Alessia Gazzola, la «Patricia Cornwell italiana», a differenza però della collega statunitense creatrice del personaggio di Kay Scarpetta, un medico legale lo è davvero. Originaria di Messina, la scrittrice nega però che Alice sia il suo alter ego. In Costanza è difficile invece non ravvisare molte analogie: come l’autrice, anche lei emigra da Messina a Verona, nonostante la laurea in medicina, per un assegno di ricerca in Paleopatologia mentre serba la segreta speranza di andare a lavorare a Londra. E per stessa ammissione di Alessia, «il 90 per cento delle sparate di Flora» le ha rubate alla figlia Bianca.
Accompagnata dalla figlia Flora, frutto di una fugace relazione con un ragazzo, Marco, conosciuto in aeroporto a Roma alla vigilia di un viaggio a Malta, Costanza si trasferisce quindi a vivere nella città scaligera con la sorella Antonietta. L’impatto con il clima del «Grande Nord» non è dei migliori, l’integrazione nella nuova città non facile e il nuovo lavoro non l’entusiasma affatto.

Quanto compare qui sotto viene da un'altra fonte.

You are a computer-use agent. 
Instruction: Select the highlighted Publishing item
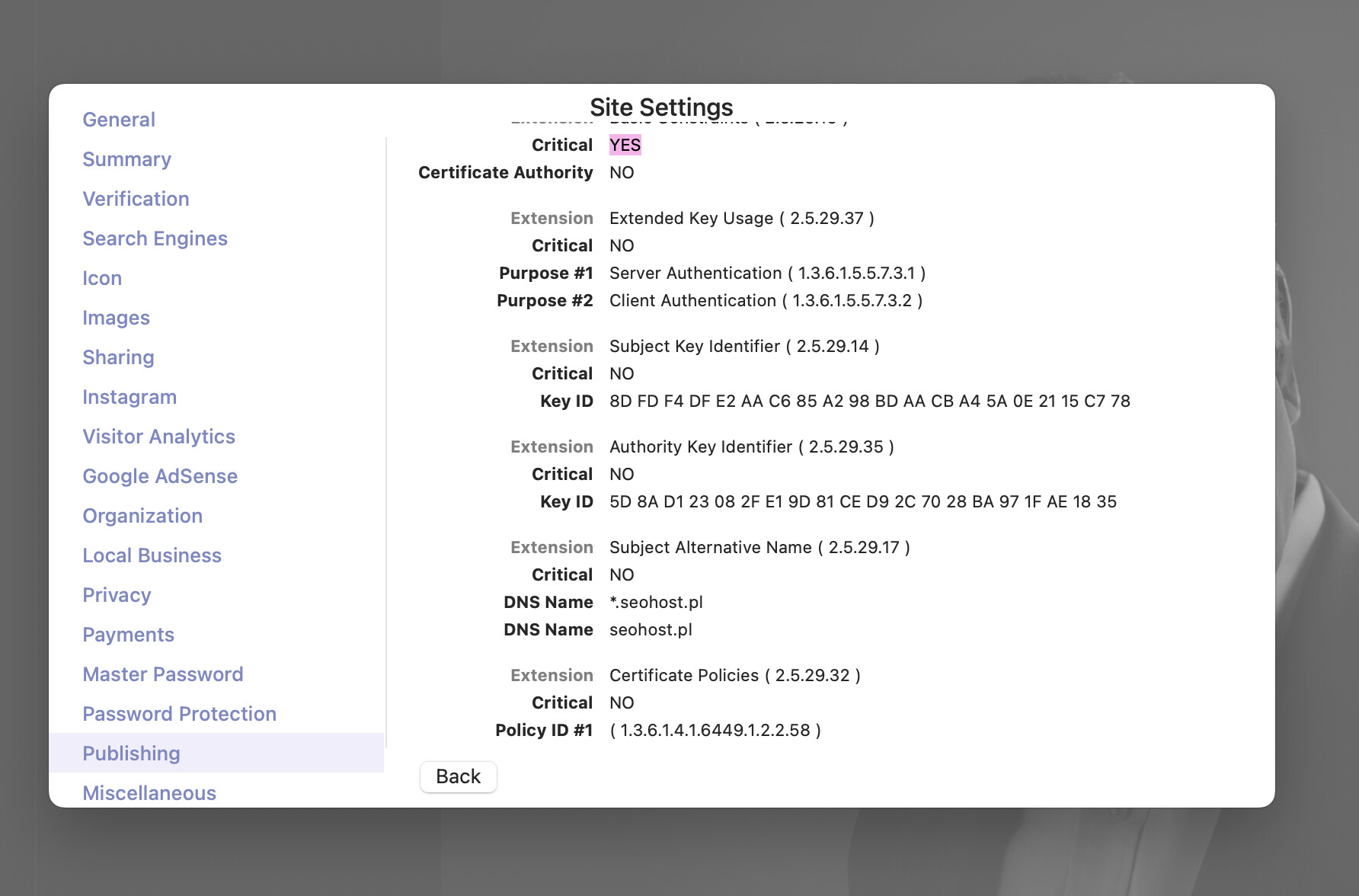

Il cruccio di non aver potuto dare un papà a Flora rattrista Costanza ma si interroga se fare la mamma single sia stata in fondo la scelta migliore: «Non so se rintracciare Marco sia giusto. Sono anni che non faccio che pensarci, ma, purtroppo, non lo conosco a sufficienza per stabilire se sarebbe un bene per Flora. […] Non ho idea di come la prenderebbe lui, non so nemmeno se sarebbe d’accordo a riallacciare i rapporti. […] So soltanto che è stata la sbandata più forte della mia vita. Se avessimo avuto anche solo un po’ di tempo in più, sarebbero potute accadere due cose: o mi sarei innamorata senza speranza e le conseguenze sarebbero state ancora più devastanti di quelle di una generosa dose di sesso occasionale seguita da gravidanza indesiderata, oppure mi sarebbe passata del tutto, perché conoscendolo più a fondo mi si sarebbe rivelato come una persona diversa, assai meno entusiasmante.»
All’Istituto di Paleopatologia fa la conoscenza dei suoi colleghi e del direttore, il professor Edoardo Melchiorre. Si sente fuori posto in quel luogo e per quell’incarico di archeologia dei resti umani rinvenuti nella chiesetta medievale del castello di Montorio. Qui si imbattono nel sepolcro di un giovane cavaliere, morto per una profonda ferita di lancia, il cui scheletro giace accanto a una lunga treccia di capelli rossi. Il cavaliere si scopre essere un nobile, ma il mistero sulla sua sepoltura si infittisce.
Le analisi sulla treccia confermano essere capelli di una donna, una ragazza per la precisione. E così la storia dell’amore sfortunato tra Biancofiore di Hohenstaufen, figlia dell’imperatore Federico II di Svevia e Anaïs de Brienne, e Aldegar von Dannenberg, aristocratico guelfo, fa da contrappunto al racconto di Costanza, con numerosi richiami alla storia medievale, tanto che l’autrice inserisce in chiusura una chiosa «Cosa è vero e cosa non lo è» per giustificare quella che definisce «una timida incursione nel territorio del romanzo storico».
Costanza decide nel frattempo di ingaggiare un detective privato che le rivela finalmente l’identità del padre di Flora: si chiama Marco Erdély de Verre e fa l’architetto a Milano. Il desiderio di rivelargli la verità non impedisce a Costanza di incontrarlo e dopo vari incontri decide di dargli la notizia. Marco non si sottrae ai suoi doveri: «Io non intendo prendere sotto gamba questa cosa. Farò tutto quello che devo. Certo, ho molto da imparare.»
Il papà si affeziona a Flora ma la sua vita ha ormai preso un’altra direzione: sta per sposarsi con Federica, la sua fidanzata storica. E così Costanza archivia ogni sogno di ricongiungersi alla vecchia fiamma.
Lo stile sobrio di Alessia Gazzola ma ricco di rimandi alla medicina affascina e tiene incollati alle pagine. Il gustoso intercalare da mamma – «Montessori, flagellami» – e la sottile ironia che accompagna tutto il testo rendono piacevole la lettura. Il romanzo scorre così velocemente e ci porta sino all’ultima pagina, in attesa di leggerne ancora, di nuove.